Neyse efendim şimdi geçelim beni. Tamam en güzelini, en doyurucu porsiyonu, en damağımıza uygununu evde yapabiliriz ama hiçbir yere gitmeyelim mi, yeni yerler yeni tatlar keşfetmeyelim mi?
Saçmalamayın lütfen. Aksine ufkumuzu olabildiğince genişletelim.
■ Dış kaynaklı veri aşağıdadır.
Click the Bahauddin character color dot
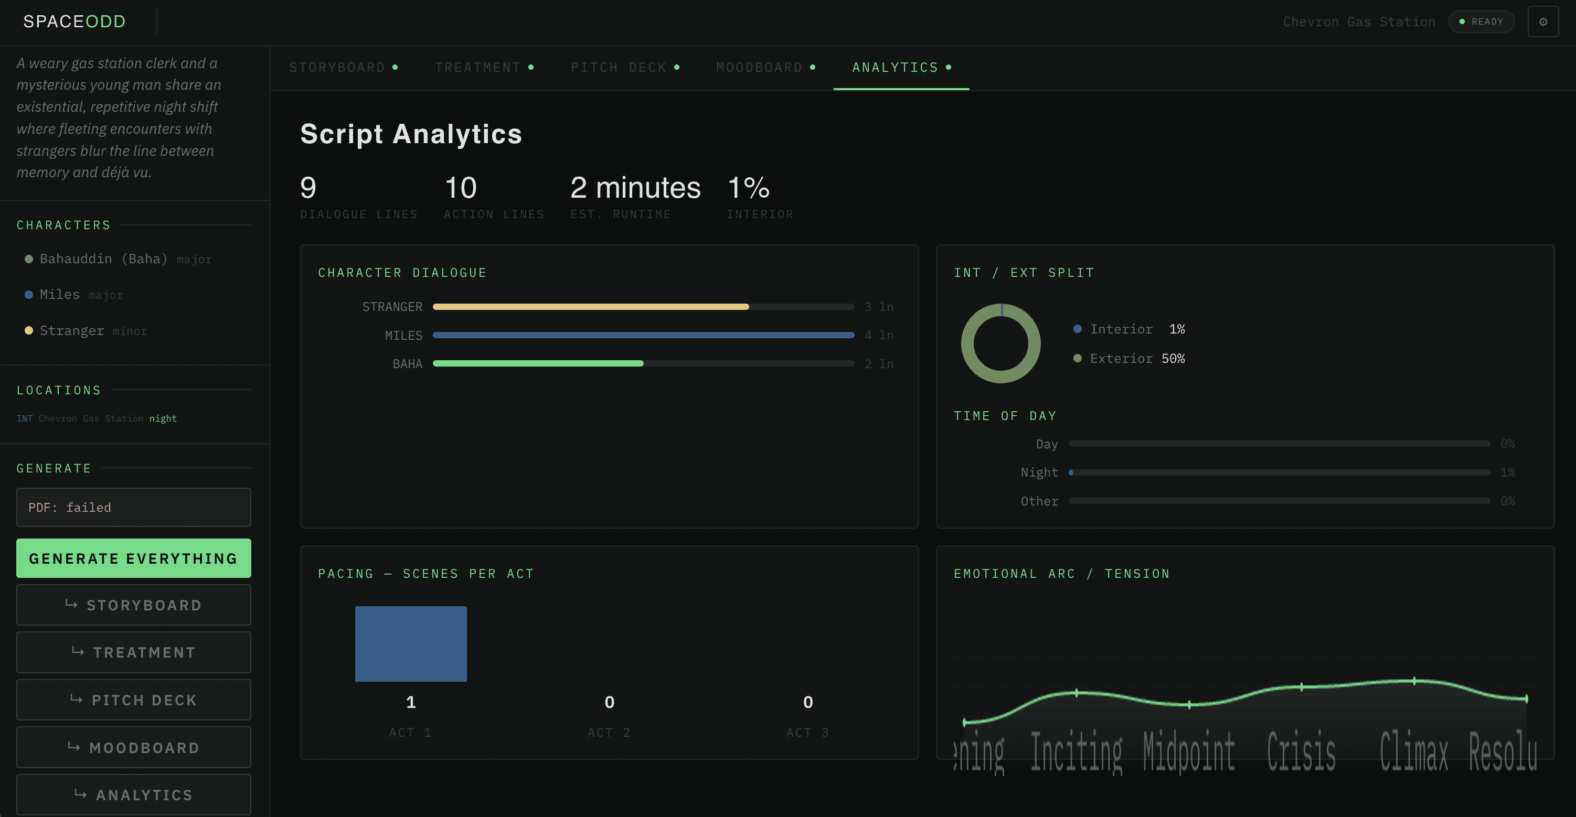This screenshot has height=817, width=1576. point(28,259)

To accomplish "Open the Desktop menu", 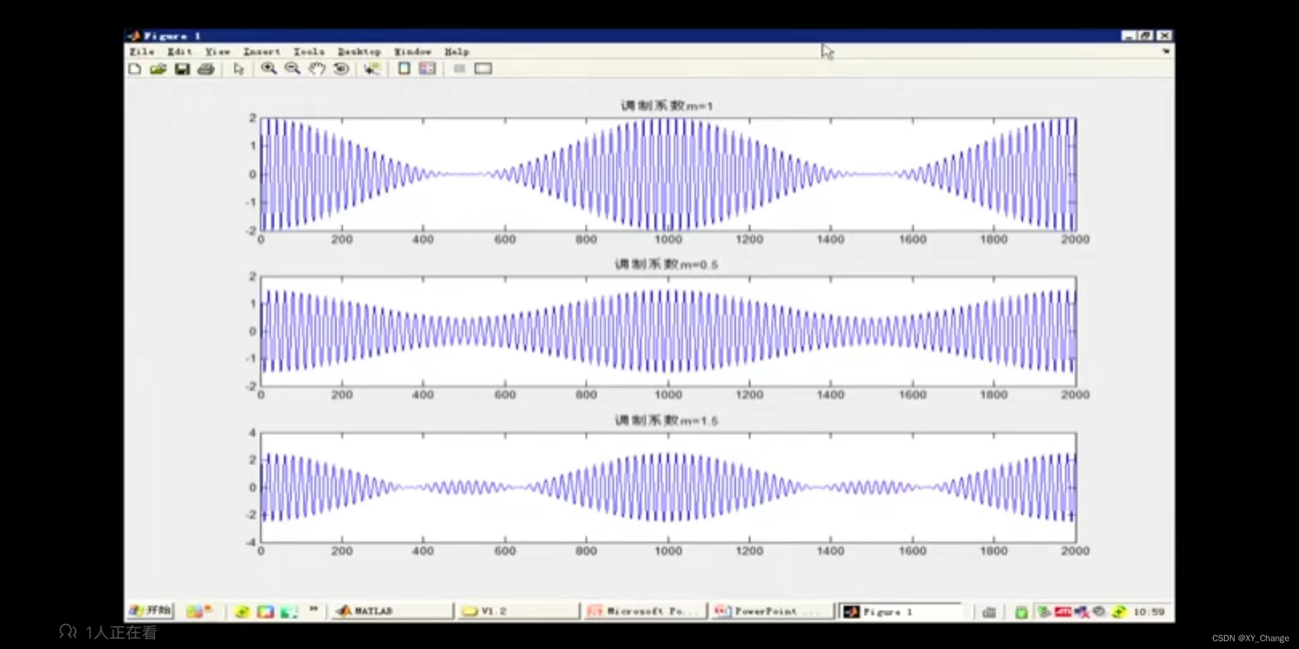I will click(x=359, y=52).
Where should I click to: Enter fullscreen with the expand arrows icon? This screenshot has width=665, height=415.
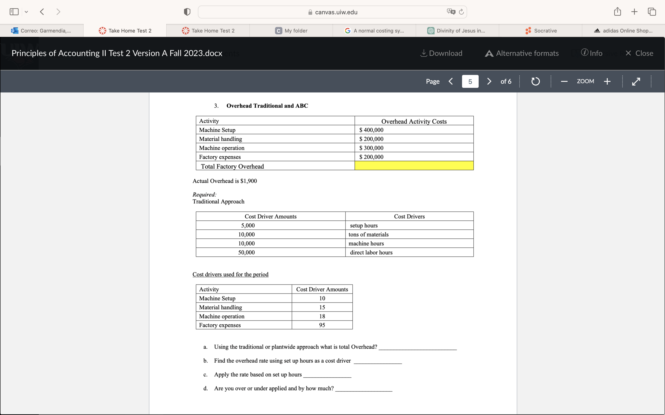click(x=636, y=82)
Geçtiğimiz günlerde birkaç restoranda tattığım yemeklerden bahsetmek istiyorum. İlki epeydir gitmek istediğim fakat ancak fırsat bulabildiğim Eataly. Zorlu Center’da yer alan ve yaşadığım evin x5 büyüklüğünde harikulade bir marketi olan bu hoş İtalyan restoranına gidip de teras kısmına oturduğumda menüdeki tuhaflık dikkatimi çekti. Çünkü ben Eataly’ye elbette çook sevdiğim makarna ve pizzalardan yemek için gitmiştim fakat elimdeki menüde hiç pizza veya makarna yoktu. Dehşete kapılmamaya çalışarak görevli arkadaştan bilgi aldık, meğer pizza ve makarnalar üst kısımdaymış. Hatta hiç et servis edilmeyen bir bölüm de mevcutmuş. Yani güzel bir mutfak bölümü yapılmış mekanda fakat keşke girişte bunu bize bildiren bir şeyler olsaydı. Ama olsun, bu vesileyle içinde hayatımı geçirmekten keyif alacağım o cânım marketi bol bol gezmiş oldum, tekerlek büyüklüğündeki o mükemmel peynirleri alıp gece onlara sarılarak uyumak istedim.
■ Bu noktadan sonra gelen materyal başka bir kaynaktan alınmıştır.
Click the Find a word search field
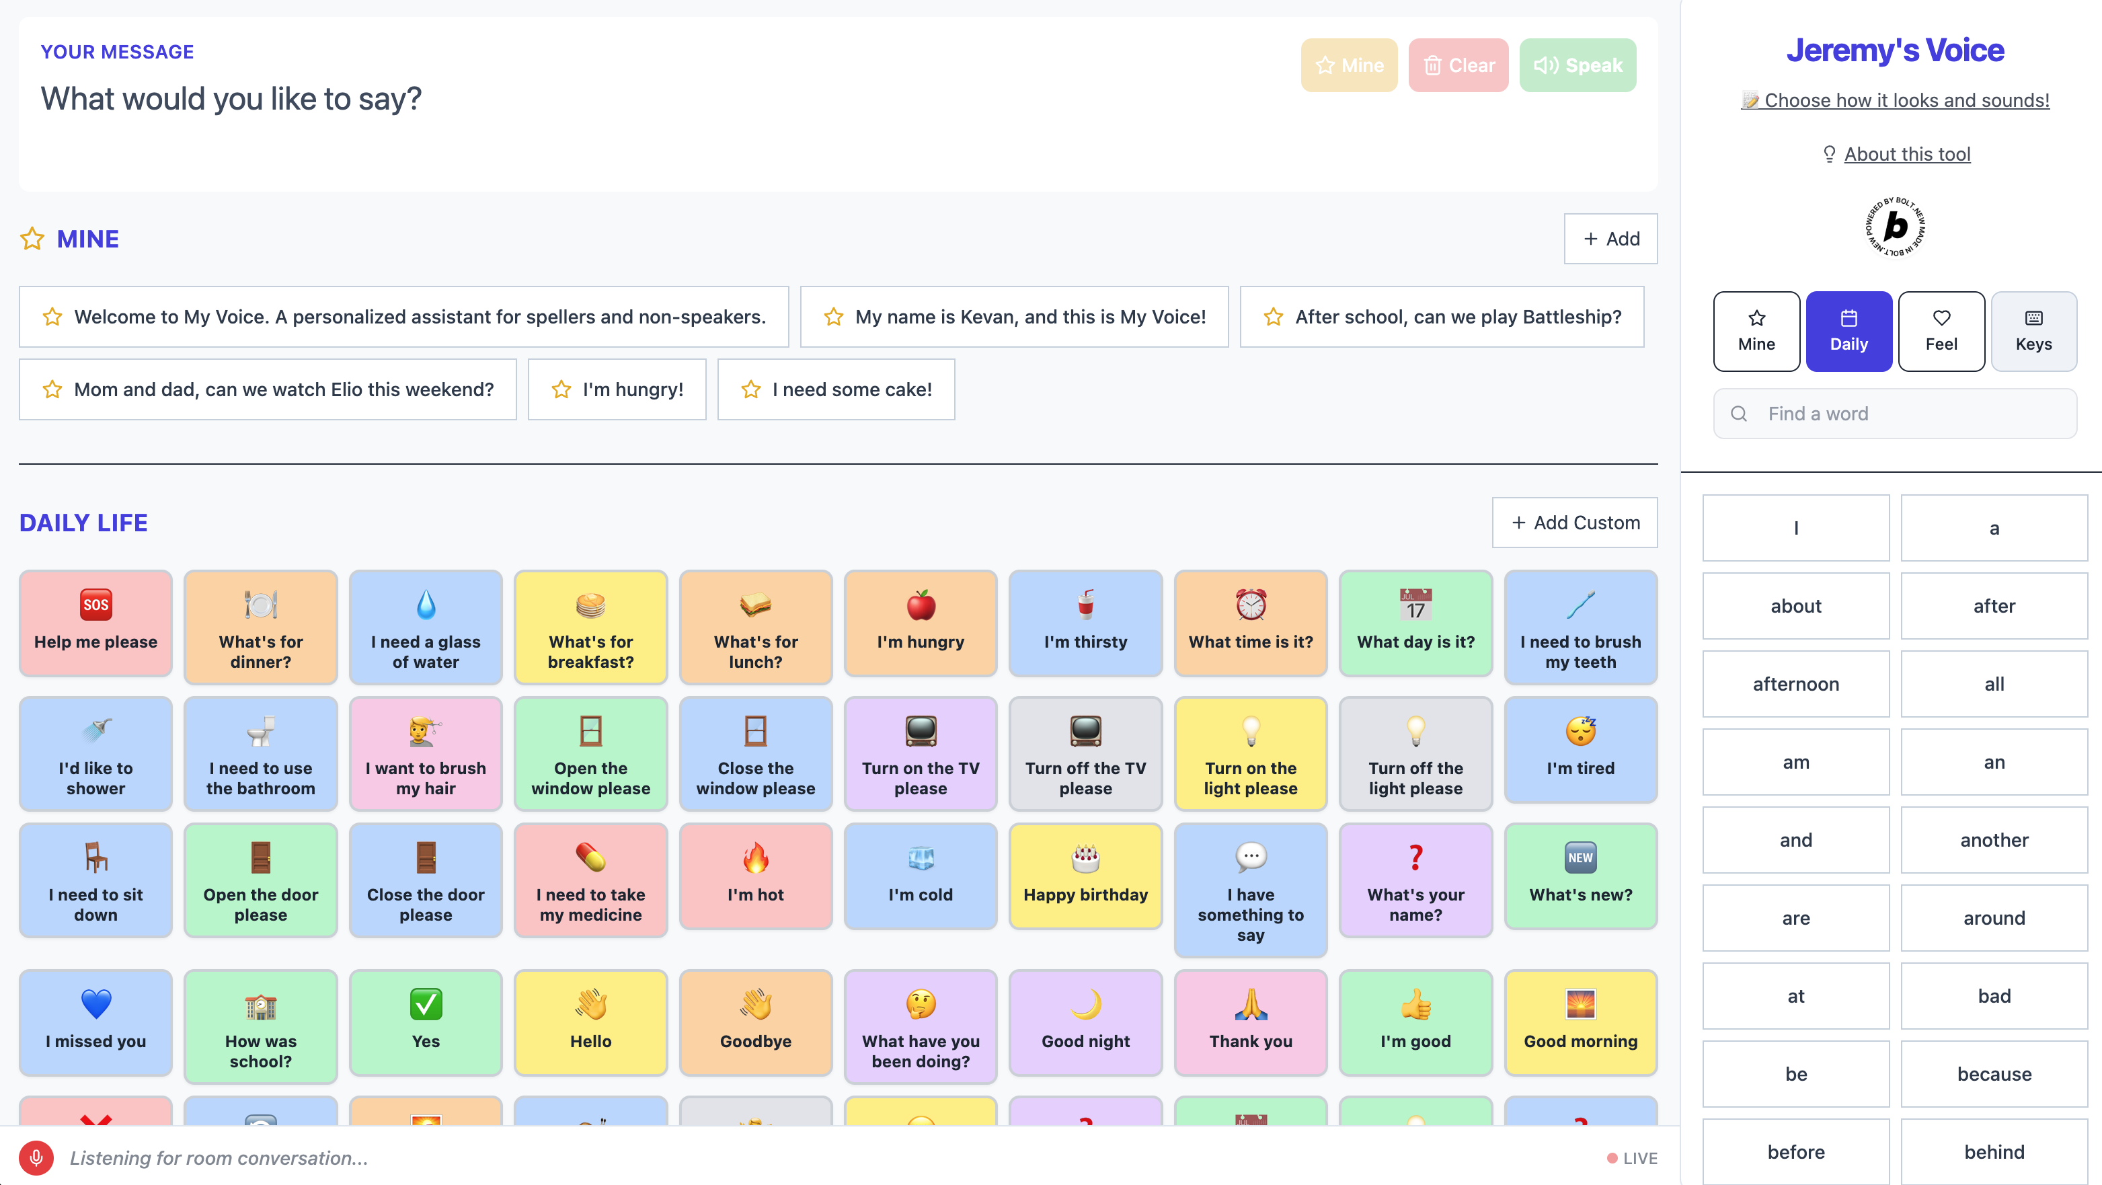 coord(1895,414)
Gelelim siparişlerimize. Bir restoranda pizzaların lezzetli olup olmadığını en sadesinden anlarız diye düşünüyorum. Bu sebepten, arkadaşım Margarita söylerken ben de makarna denemeden olmaz diyerek ıspanaklı ve ceviz ezmeli ravioli söyledim. Açıkçası bir İtalyan restoranı için makarna ve pizza menüsünün oldukça zayıf olduğunu düşünüyorum. Bir daha gidersem alt kattaki menüden bir şeyler seçerim. Servis hızlıydı, ama masamız aşırı sadeydi, tuzu bile istemek gerekti açıkçası, insan masaya bir tutam parmesan getirmez mi arkadaş. Bu arada bunlar şikayet değil yalnızca gözlemlerim. Pizzanın hamuru ince, büyüklüğü iki kişiyi doyuracak ölçüdeydi. Porsiyonun cömert olması her zaman artı puandır. Makarnamın ceviz aroması inanılmaz yoğun olduğu için bir süre sonra mola verip devam etmem gerekti, ama oldukça başarılıydı. Normalde pek de ıspanak yemeyen bir insan olmama rağmen pişman olmadım. Fiyatlar da beklediğim kadar yüksek değil, gidilir.